Énoncé du problème:
Recopiez à l'identique chaque ligne de tous les enregistrements ci-dessous.

Enregistrements présentés:

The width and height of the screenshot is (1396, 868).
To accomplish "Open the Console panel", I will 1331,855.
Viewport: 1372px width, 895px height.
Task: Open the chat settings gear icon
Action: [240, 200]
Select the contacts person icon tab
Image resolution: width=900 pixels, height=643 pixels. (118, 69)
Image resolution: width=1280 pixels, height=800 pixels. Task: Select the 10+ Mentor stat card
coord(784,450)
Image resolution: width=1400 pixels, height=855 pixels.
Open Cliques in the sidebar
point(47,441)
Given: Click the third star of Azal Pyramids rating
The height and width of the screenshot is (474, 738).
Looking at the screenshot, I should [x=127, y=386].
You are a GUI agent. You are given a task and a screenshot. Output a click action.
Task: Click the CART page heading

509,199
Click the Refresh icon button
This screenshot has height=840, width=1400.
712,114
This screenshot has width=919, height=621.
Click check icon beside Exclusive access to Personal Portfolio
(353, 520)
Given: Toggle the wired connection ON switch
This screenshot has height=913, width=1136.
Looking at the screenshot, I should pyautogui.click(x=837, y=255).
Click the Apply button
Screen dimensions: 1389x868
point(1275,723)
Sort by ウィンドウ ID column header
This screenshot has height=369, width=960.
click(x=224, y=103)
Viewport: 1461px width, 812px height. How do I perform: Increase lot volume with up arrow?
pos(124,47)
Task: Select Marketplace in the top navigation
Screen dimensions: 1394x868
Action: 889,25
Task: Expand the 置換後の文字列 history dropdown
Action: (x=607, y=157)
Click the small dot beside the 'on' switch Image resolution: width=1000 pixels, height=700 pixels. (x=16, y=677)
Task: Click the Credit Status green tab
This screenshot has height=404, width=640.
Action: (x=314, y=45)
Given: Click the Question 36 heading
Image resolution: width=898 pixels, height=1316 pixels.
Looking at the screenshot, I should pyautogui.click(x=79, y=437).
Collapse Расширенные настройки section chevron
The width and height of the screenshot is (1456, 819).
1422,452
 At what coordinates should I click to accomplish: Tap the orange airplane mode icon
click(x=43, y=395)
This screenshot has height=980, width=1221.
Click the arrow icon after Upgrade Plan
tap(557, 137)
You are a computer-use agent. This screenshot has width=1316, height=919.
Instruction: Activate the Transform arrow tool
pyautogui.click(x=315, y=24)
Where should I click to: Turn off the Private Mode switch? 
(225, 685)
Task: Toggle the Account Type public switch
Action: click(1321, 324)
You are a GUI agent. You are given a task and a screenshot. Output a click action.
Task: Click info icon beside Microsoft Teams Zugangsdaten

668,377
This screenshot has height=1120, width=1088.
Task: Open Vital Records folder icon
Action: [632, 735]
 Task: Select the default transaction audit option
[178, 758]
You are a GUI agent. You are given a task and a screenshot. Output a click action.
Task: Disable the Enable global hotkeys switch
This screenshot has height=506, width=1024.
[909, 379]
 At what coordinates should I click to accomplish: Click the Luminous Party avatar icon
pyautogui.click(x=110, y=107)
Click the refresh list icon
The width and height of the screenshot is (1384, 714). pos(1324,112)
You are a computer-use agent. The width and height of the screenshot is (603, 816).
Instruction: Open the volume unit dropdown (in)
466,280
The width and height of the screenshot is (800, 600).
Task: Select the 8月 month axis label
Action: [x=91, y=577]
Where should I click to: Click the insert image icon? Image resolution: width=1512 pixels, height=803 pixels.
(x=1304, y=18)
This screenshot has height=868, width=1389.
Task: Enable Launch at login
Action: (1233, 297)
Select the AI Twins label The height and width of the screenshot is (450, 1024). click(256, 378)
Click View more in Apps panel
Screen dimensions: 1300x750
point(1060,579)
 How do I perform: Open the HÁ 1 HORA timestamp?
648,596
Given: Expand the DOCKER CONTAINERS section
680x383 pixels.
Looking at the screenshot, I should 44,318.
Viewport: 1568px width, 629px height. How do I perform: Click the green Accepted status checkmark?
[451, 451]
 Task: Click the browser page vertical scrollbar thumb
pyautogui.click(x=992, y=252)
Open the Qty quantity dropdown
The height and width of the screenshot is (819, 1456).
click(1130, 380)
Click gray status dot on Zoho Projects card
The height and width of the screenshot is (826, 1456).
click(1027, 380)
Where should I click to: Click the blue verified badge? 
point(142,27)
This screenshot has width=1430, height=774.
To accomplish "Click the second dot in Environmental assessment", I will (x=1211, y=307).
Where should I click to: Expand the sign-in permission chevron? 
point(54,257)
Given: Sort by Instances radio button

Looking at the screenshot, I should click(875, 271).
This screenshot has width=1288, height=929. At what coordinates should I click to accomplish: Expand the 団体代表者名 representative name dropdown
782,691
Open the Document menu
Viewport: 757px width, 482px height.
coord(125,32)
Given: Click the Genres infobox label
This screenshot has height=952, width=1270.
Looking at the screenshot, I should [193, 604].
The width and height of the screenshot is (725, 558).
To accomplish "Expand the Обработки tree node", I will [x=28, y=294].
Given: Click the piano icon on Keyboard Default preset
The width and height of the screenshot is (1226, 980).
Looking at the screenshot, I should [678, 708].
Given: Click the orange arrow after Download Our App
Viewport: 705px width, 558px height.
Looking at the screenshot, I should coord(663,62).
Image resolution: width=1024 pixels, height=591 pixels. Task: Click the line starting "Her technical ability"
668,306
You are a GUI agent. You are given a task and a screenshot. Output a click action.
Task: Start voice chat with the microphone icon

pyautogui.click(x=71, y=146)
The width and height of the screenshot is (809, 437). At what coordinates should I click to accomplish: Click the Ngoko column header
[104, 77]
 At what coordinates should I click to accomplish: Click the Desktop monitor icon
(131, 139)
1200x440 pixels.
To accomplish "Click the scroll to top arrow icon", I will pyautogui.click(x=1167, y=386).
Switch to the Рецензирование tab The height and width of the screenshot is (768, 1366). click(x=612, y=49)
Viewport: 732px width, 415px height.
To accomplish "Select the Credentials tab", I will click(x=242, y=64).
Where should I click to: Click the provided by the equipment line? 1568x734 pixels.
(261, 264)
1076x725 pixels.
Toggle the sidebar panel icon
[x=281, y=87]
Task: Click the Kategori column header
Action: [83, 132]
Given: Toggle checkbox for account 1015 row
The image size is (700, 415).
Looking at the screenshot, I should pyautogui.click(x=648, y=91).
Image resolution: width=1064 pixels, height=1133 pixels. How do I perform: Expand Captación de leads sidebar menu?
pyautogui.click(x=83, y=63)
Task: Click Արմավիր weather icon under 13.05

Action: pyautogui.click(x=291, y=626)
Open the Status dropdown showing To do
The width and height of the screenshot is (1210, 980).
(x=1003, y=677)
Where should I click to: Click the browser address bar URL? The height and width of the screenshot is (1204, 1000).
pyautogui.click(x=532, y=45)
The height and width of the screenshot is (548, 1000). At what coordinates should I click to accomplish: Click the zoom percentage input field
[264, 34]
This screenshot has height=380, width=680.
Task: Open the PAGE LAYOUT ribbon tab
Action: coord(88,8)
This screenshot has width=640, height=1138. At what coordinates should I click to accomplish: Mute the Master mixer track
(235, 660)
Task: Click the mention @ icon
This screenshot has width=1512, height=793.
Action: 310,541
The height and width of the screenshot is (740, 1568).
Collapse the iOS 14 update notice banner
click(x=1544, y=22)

Résultat obtenu:
The width and height of the screenshot is (1396, 868).
To accomplish "Open the Console panel", I will 1331,855.
Viewport: 1372px width, 895px height.
Task: Open the chat settings gear icon
Action: [240, 200]
Select the contacts person icon tab
Image resolution: width=900 pixels, height=643 pixels. (118, 69)
Image resolution: width=1280 pixels, height=800 pixels. Task: Select the 10+ Mentor stat card
coord(784,450)
Image resolution: width=1400 pixels, height=855 pixels.
Open Cliques in the sidebar
point(47,441)
Given: Click the third star of Azal Pyramids rating
The height and width of the screenshot is (474, 738).
Looking at the screenshot, I should [x=127, y=386].
You are a GUI agent. You are given a task and a screenshot. Output a click action.
Task: Click the CART page heading

509,199
Click the Refresh icon button
This screenshot has height=840, width=1400.
712,114
This screenshot has width=919, height=621.
Click check icon beside Exclusive access to Personal Portfolio
(353, 520)
Given: Toggle the wired connection ON switch
This screenshot has height=913, width=1136.
Looking at the screenshot, I should pyautogui.click(x=837, y=255).
Click the Apply button
Screen dimensions: 1389x868
point(1275,723)
Sort by ウィンドウ ID column header
This screenshot has height=369, width=960.
click(x=224, y=103)
Viewport: 1461px width, 812px height. How do I perform: Increase lot volume with up arrow?
pos(124,47)
Task: Select Marketplace in the top navigation
Screen dimensions: 1394x868
Action: 889,25
Task: Expand the 置換後の文字列 history dropdown
Action: (x=607, y=157)
Click the small dot beside the 'on' switch Image resolution: width=1000 pixels, height=700 pixels. (x=16, y=677)
Task: Click the Credit Status green tab
This screenshot has height=404, width=640.
Action: (x=314, y=45)
Given: Click the Question 36 heading
Image resolution: width=898 pixels, height=1316 pixels.
Looking at the screenshot, I should pyautogui.click(x=79, y=437).
Collapse Расширенные настройки section chevron
The width and height of the screenshot is (1456, 819).
1422,452
 At what coordinates should I click to accomplish: Tap the orange airplane mode icon
click(x=43, y=395)
This screenshot has height=980, width=1221.
Click the arrow icon after Upgrade Plan
tap(557, 137)
You are a computer-use agent. This screenshot has width=1316, height=919.
Instruction: Activate the Transform arrow tool
pyautogui.click(x=315, y=24)
Where should I click to: Turn off the Private Mode switch? 
(225, 685)
Task: Toggle the Account Type public switch
Action: click(1321, 324)
You are a GUI agent. You are given a task and a screenshot. Output a click action.
Task: Click info icon beside Microsoft Teams Zugangsdaten

668,377
This screenshot has height=1120, width=1088.
Task: Open Vital Records folder icon
Action: [632, 735]
 Task: Select the default transaction audit option
[178, 758]
You are a GUI agent. You are given a task and a screenshot. Output a click action.
Task: Disable the Enable global hotkeys switch
This screenshot has height=506, width=1024.
[909, 379]
 At what coordinates should I click to accomplish: Click the Luminous Party avatar icon
pyautogui.click(x=110, y=107)
Click the refresh list icon
The width and height of the screenshot is (1384, 714). pos(1324,112)
You are a computer-use agent. The width and height of the screenshot is (603, 816).
Instruction: Open the volume unit dropdown (in)
466,280
The width and height of the screenshot is (800, 600).
Task: Select the 8月 month axis label
Action: [x=91, y=577]
Where should I click to: Click the insert image icon? Image resolution: width=1512 pixels, height=803 pixels.
(x=1304, y=18)
This screenshot has height=868, width=1389.
Task: Enable Launch at login
Action: (1233, 297)
Select the AI Twins label The height and width of the screenshot is (450, 1024). click(256, 378)
Click View more in Apps panel
Screen dimensions: 1300x750
point(1060,579)
 How do I perform: Open the HÁ 1 HORA timestamp?
648,596
Given: Expand the DOCKER CONTAINERS section
680x383 pixels.
Looking at the screenshot, I should 44,318.
Viewport: 1568px width, 629px height. How do I perform: Click the green Accepted status checkmark?
[451, 451]
 Task: Click the browser page vertical scrollbar thumb
pyautogui.click(x=992, y=252)
Open the Qty quantity dropdown
The height and width of the screenshot is (819, 1456).
click(1130, 380)
Click gray status dot on Zoho Projects card
The height and width of the screenshot is (826, 1456).
click(1027, 380)
Where should I click to: Click the blue verified badge? 
point(142,27)
This screenshot has width=1430, height=774.
To accomplish "Click the second dot in Environmental assessment", I will (x=1211, y=307).
Where should I click to: Expand the sign-in permission chevron? 
point(54,257)
Given: Sort by Instances radio button

Looking at the screenshot, I should click(875, 271).
This screenshot has width=1288, height=929. At what coordinates should I click to accomplish: Expand the 団体代表者名 representative name dropdown
782,691
Open the Document menu
Viewport: 757px width, 482px height.
coord(125,32)
Given: Click the Genres infobox label
This screenshot has height=952, width=1270.
Looking at the screenshot, I should [193, 604].
The width and height of the screenshot is (725, 558).
To accomplish "Expand the Обработки tree node", I will [x=28, y=294].
Given: Click the piano icon on Keyboard Default preset
The width and height of the screenshot is (1226, 980).
Looking at the screenshot, I should [678, 708].
Given: Click the orange arrow after Download Our App
Viewport: 705px width, 558px height.
Looking at the screenshot, I should coord(663,62).
Image resolution: width=1024 pixels, height=591 pixels. Task: Click the line starting "Her technical ability"
668,306
You are a GUI agent. You are given a task and a screenshot. Output a click action.
Task: Start voice chat with the microphone icon

pyautogui.click(x=71, y=146)
The width and height of the screenshot is (809, 437). At what coordinates should I click to accomplish: Click the Ngoko column header
[104, 77]
 At what coordinates should I click to accomplish: Click the Desktop monitor icon
(131, 139)
1200x440 pixels.
To accomplish "Click the scroll to top arrow icon", I will pyautogui.click(x=1167, y=386).
Switch to the Рецензирование tab The height and width of the screenshot is (768, 1366). click(x=612, y=49)
Viewport: 732px width, 415px height.
To accomplish "Select the Credentials tab", I will click(x=242, y=64).
Where should I click to: Click the provided by the equipment line? 1568x734 pixels.
(261, 264)
1076x725 pixels.
Toggle the sidebar panel icon
[x=281, y=87]
Task: Click the Kategori column header
Action: [83, 132]
Given: Toggle checkbox for account 1015 row
The image size is (700, 415).
Looking at the screenshot, I should pyautogui.click(x=648, y=91).
Image resolution: width=1064 pixels, height=1133 pixels. How do I perform: Expand Captación de leads sidebar menu?
pyautogui.click(x=83, y=63)
Task: Click Արմավիր weather icon under 13.05

Action: pyautogui.click(x=291, y=626)
Open the Status dropdown showing To do
The width and height of the screenshot is (1210, 980).
(x=1003, y=677)
Where should I click to: Click the browser address bar URL? The height and width of the screenshot is (1204, 1000).
pyautogui.click(x=532, y=45)
The height and width of the screenshot is (548, 1000). At what coordinates should I click to accomplish: Click the zoom percentage input field
[264, 34]
This screenshot has height=380, width=680.
Task: Open the PAGE LAYOUT ribbon tab
Action: coord(88,8)
This screenshot has width=640, height=1138. At what coordinates should I click to accomplish: Mute the Master mixer track
(235, 660)
Task: Click the mention @ icon
This screenshot has width=1512, height=793.
Action: 310,541
The height and width of the screenshot is (740, 1568).
Collapse the iOS 14 update notice banner
click(x=1544, y=22)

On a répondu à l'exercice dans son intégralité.